How does this happen?
Passing down the faith from one generation to the next is part of the father-son adventure. This happens through words and actions. It’s easy to focus solely on the words, to tell sons what Christians believe. This is important but perhaps more important than passing down the words is that fathers show their sons what they believe, passing down the actions, being the example. When fathers exemplify a living model of faith, their sons will take notice.
Fathers are an example of the faith to their sons and the father’s example impacts the son with or without the father’s intention. It’s important that fathers model a living faith and not simply hand down a system of ethics or principles to their sons. Observing the father is a part of a son’s transition into manhood. It is part of the son’s role in the father-son adventure even if he is unaware of this. Without a living example of faith, sons may begin to believe that the Christian faith is nothing more that a set of principles, rather than a living relationship with Jesus. Sure, ethics and principles are a part of the game but fathers need to be these things not just tell their sons about them.
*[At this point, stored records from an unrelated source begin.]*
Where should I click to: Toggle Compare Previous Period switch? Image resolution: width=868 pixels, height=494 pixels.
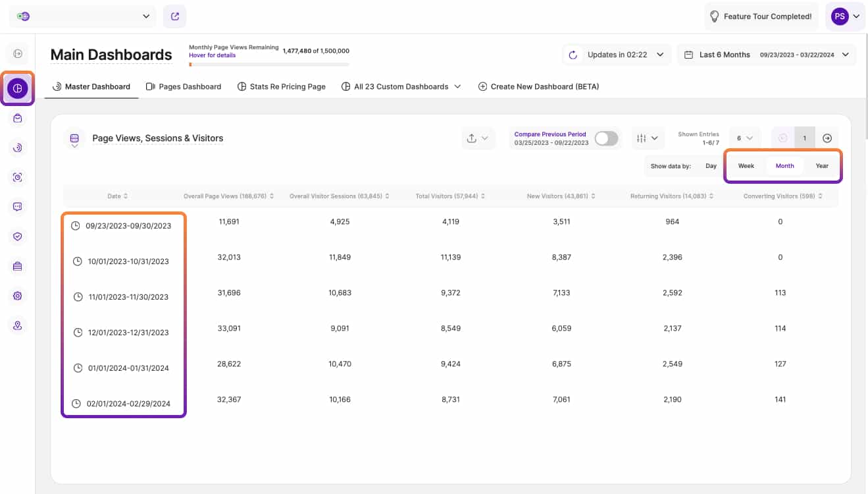pyautogui.click(x=605, y=138)
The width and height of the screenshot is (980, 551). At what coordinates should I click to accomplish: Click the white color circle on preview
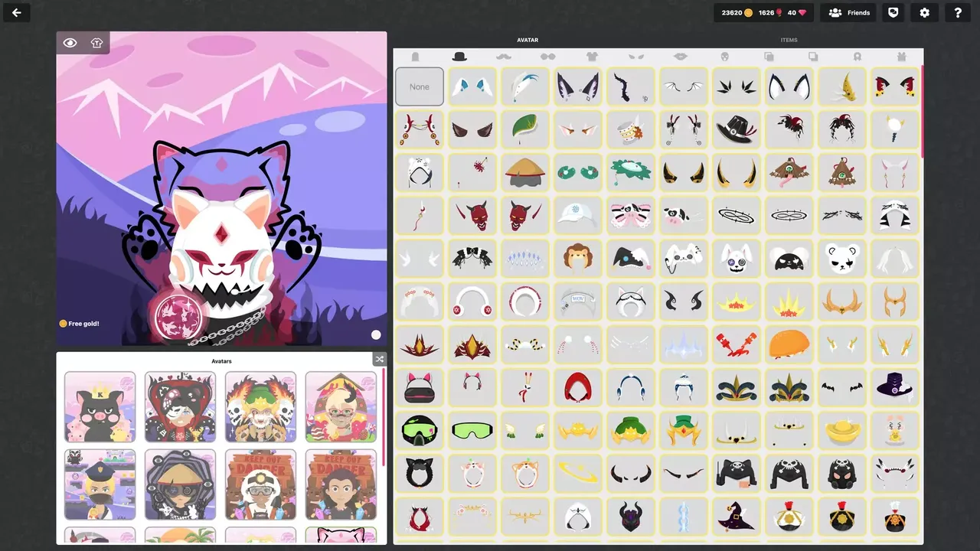click(376, 334)
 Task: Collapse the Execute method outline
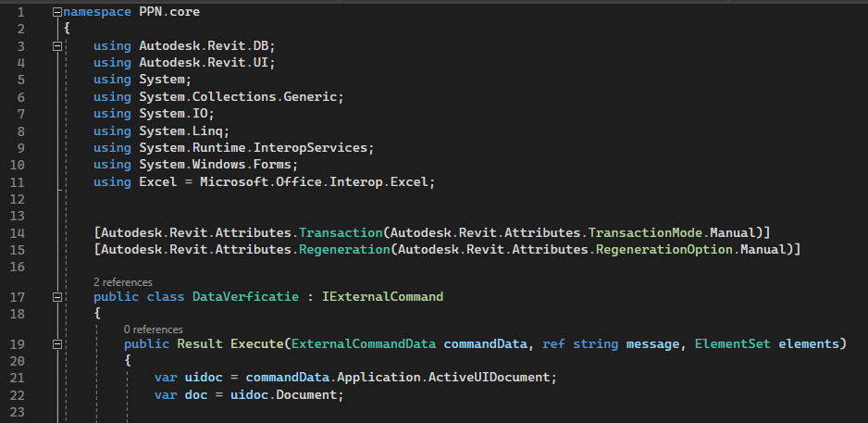[x=57, y=344]
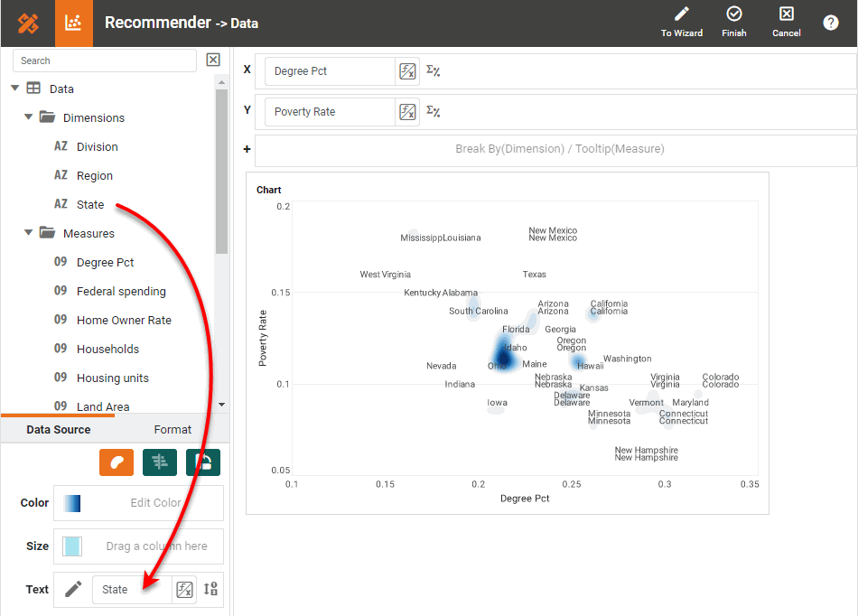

If sons do not see faith modeled as an authentic relationship with the Savior, they will likely grow tired of trying to keep regulations or uphold a system of ethics they do not believe in or have context for. The son must see his father living an authentic manhood. This will give him the model to emulate as he begins his own journey of faith. Eventually, a son’s faith must become his own. When the son becomes an example for the next generation after him, the father-son-adventure cycle continues. At any rate, the father’s role is critical in this process.
How do fathers model an authentic faith for their sons?
Fathers do this by simply continuing on their path of faith, not because their sons are now watching them, but because men should be on their path regardless of whether or not they have sons. But having sons does change things. Where one was once a man living out his faith, now he is a father living out his faith. With a son watching, living an authentic faith is that much more critical because now it is an example to someone else.
Mike Haddorff, director of Christ in the Rockies, says that fathers sometimes get the idea that to model anything means to demonstrate perfection and that men do not generally want to model weakness. Haddorff references 2 Corinthians 12:9 and the Apostle Paul’s experience of power being perfected in weakness. “It is a marvelous discovery,” says Haddorff, “to finally come to the place where one realizes he no longer is required to ‘live up’ to a self-imposed standard, but rather ‘live out’ as a man simply trusting Christ for the rest.” Haddorff goes on to say that sons long to see their dads as they really are, not as the dads they think they ought to be.
What gets passed down?
In the long-term father-son adventure, if the father is living out his faith the son will see it. It’s not about being perfect. It’s about being authentic, being true. It’s the father’s example that gets passed down. Also, perhaps more importantly, the father’s love gets passed down, love no matter what the son chooses to believe. As an adult, the son will remember how the father loved him. And that is what makes the difference. Even if the father and son never agree on doctrine, love is what sticks and gets remembered in the end.